C’est d’ailleurs à la Madeleine que Louis Aubert est amené à créer en 1888 le Pie Jesu du Requiem de Fauré. Pourvu d’une étendue vocale assez rare chez un enfant, il affronte sans peine les tessitures les plus tendues et atteint aisément le contre-ut de l’Inflammatus dans le Stabat Mater de Rossini. Edouard Colonne lui confie la partie de soprano solo dans la Messe de Weber lors de sa première audition au Châtelet puis à Notre Dame.

Au conservatoire, Aubert étudie le piano avec Diémer, l’harmonie avec Lavignac et la composition avec Fauré. Il écrit à 15 ans sa première mélodie, Sous bois. Le 17 novembre 1901, les concerts Colonne donnent la première audition de sa Fantaisie pour piano et orchestre. Louis Diémer interprète en personne la partie de piano. Pianiste de grand talent lui-même, Louis Aubert est choisi par Ravel pour créer Les valses nobles et sentimentales et Les chansons madécasses. Ayant adopté le pays basque comme seconde patrie, Aubert fait d’ailleurs preuve d’indéniables affinités artistiques avec Ravel, alors même qu’une prédilection plus marquée pour les effets de fondu et de flou impressionnistes trahissent sa fascination pour Debussy. Son art, comme celui de Ravel, est à la fois populaire et raffiné, enjoué et passionné.

DONNÉES FOURNIES ::
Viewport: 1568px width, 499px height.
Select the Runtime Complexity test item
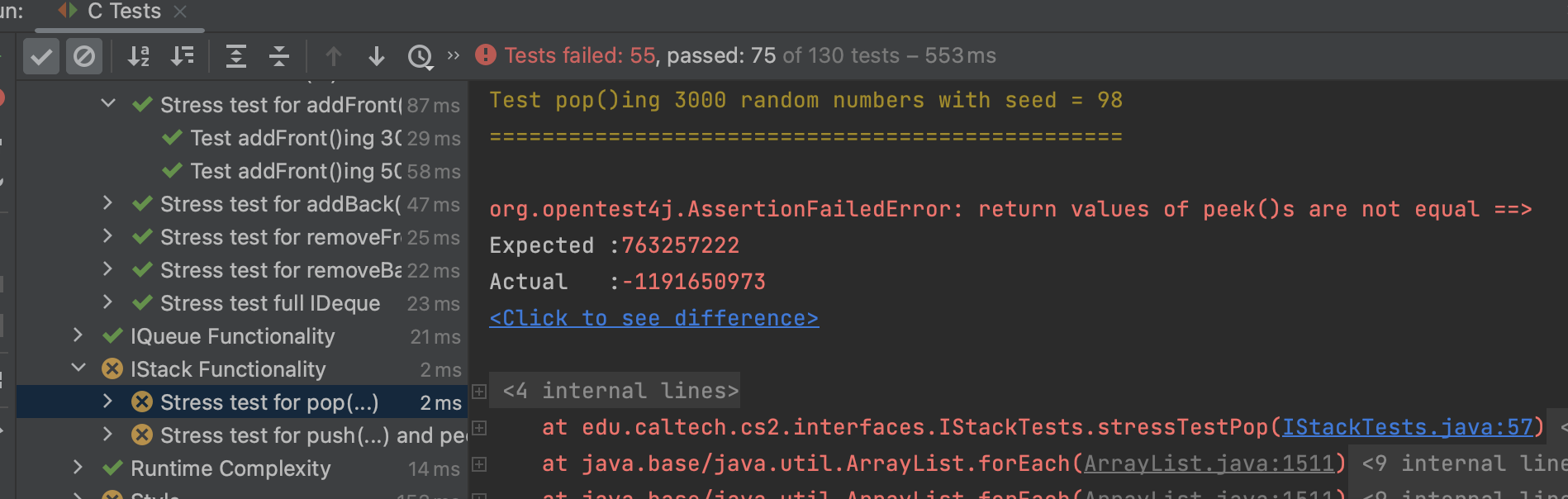point(230,468)
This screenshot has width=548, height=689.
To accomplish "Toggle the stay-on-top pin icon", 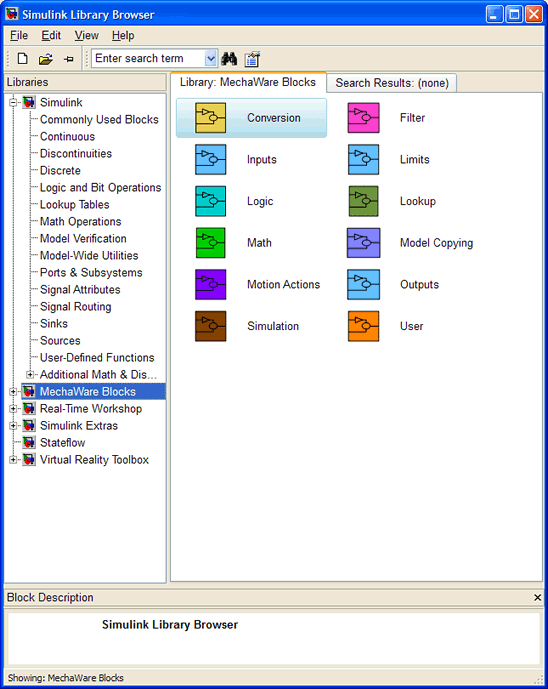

CONSIGNE :: Prolongez l'extrait consacré à Louis Aubert au-delà de sa dernière phrase. Les lignes n'ont aucun rôle dans ce travail.

RÉPONSE ::
Il collabore comme critique musical à différents journaux (Chantecler, Paris-Soir, Opéra…) En 1956, il est élu membre de l’Institut. Il succède à Florent Schmitt en 1958 à la présidence de la Société Nationale de Musique.

Officier de l'ordre des Arts et des Lettres, ce grand artiste meurt à Paris en 1968 dans une indifférence presque totale.

De la nombreuse production de Louis Aubert, nous ne citerons que les Six poèmes arabes (1917) pour voix et orchestre, le ballet La nuit ensorcelée, prestigieuse orchestration de la musique de Chopin, et surtout son chef d’œuvre symphonique La habanera (1919) dont les concerts du monde entier ont popularisé le thème.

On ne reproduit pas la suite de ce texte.